Nichts ist schwieriger als das Ausharren auf unbestimmte Zeit. Drei Lösungen und ein Bekenntnis.
Tja, Ostern … das hätten wir uns anders vorgestellt – draußen lebt die Natur auf, aber wir sitzen drinnen und sollen auch die fernere Familie nicht sehen. Es fühlt sich an wie gefangen, nicht nur im Raum, sondern in einer Situation. Auf gewisse Weise ist das österlich. Die Apostel und die frühen Christen lebten nach der Kunde von der Auferstehung Jesu in der „Naherwartung“ – bald, dachten sie, sehr bald und noch zu ihren Lebzeiten werde der Messias wiederkehren.
So ein bisschen wie „Naherwartung“ hörte sich das anfangs auch an, als alle von „nach Corona“ sprachen – im Unterschied zu den Frühchristen wollten wir allerdings nicht, dass sich alles ändert, sondern dass „nach Corona“, „nach den Maßnahmen“ möglichst vieles wieder so sein wird wie vorher.
Inzwischen wissen wir, dass das erlösende „Danach“ so schnell nicht kommt, und der Weg bis dahin kann ziemlich lange, scheinbar ewig dauern. Nichts ist schwieriger als das: Ausharren in einer unguten Situation, Warten auf unbestimmte Zeit. Es gibt nur zwei Möglichkeiten dies durchzustehen, ohne bitter zu werden: 1. radikal nicht ans Warten denken und so tun, als sei alles ganz normal oder 2. radikal nur ans Warten denken und die tollsten Pläne schmieden für die Zeit danach.
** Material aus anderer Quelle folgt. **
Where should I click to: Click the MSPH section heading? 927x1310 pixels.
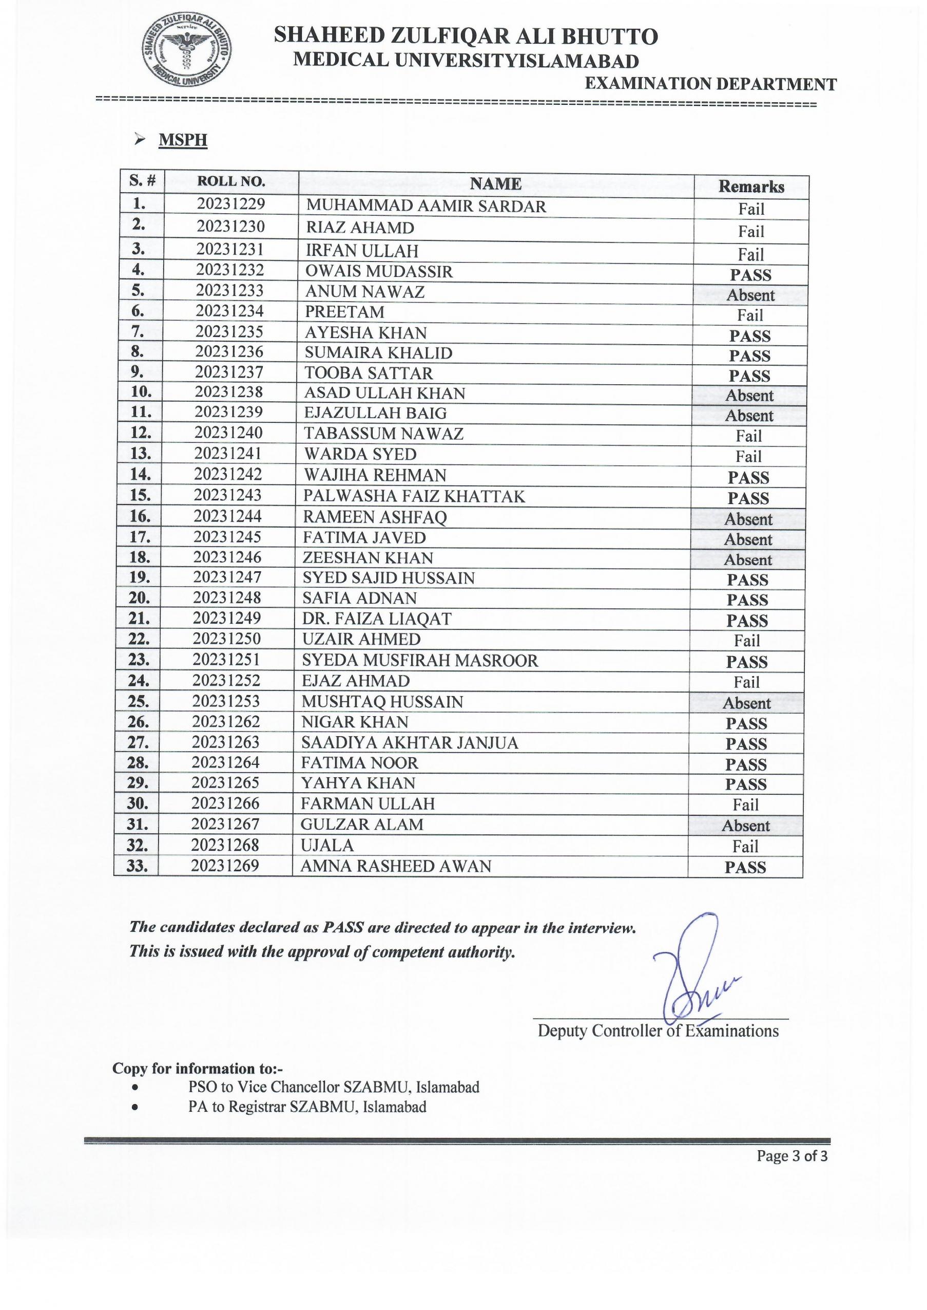[x=183, y=140]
Als dritten und weisesten Weg könnte man die Einsicht nennen, dass die Zeit des „Danach“ schon angebrochen ist – unmerklich ist der erwartete Zustand schon im Jetzt enthalten. Ohne großes Ereignis. Auch das ist ein messianischer Gedanke oder ein buddhistischer. Alles ist jetzt schon da; es hat keinen Zweck auf ein unbestimmtes Später zu setzen. Meine Freundin sagt überdies, die ganze Beschäftigung mit Buddhismus habe bei mir überhaupt nicht gefruchtet, ich sei der reinste Unruheherd. Recht hat sie, jeden Tag schimpfe ich. Aber immerhin: Ich versuche mein Bestes.
Andrea Roedig
liebt das Hinausgehen ins Freie – zu Fuß und im Kopf. Wohnstatus: ohne Garten, ohne Terrasse. Aber die beiden Sitzkissen am Fußboden vor dem Fenster heißen „Balkon“ – immerhin. Sprache kann die Welt verändern.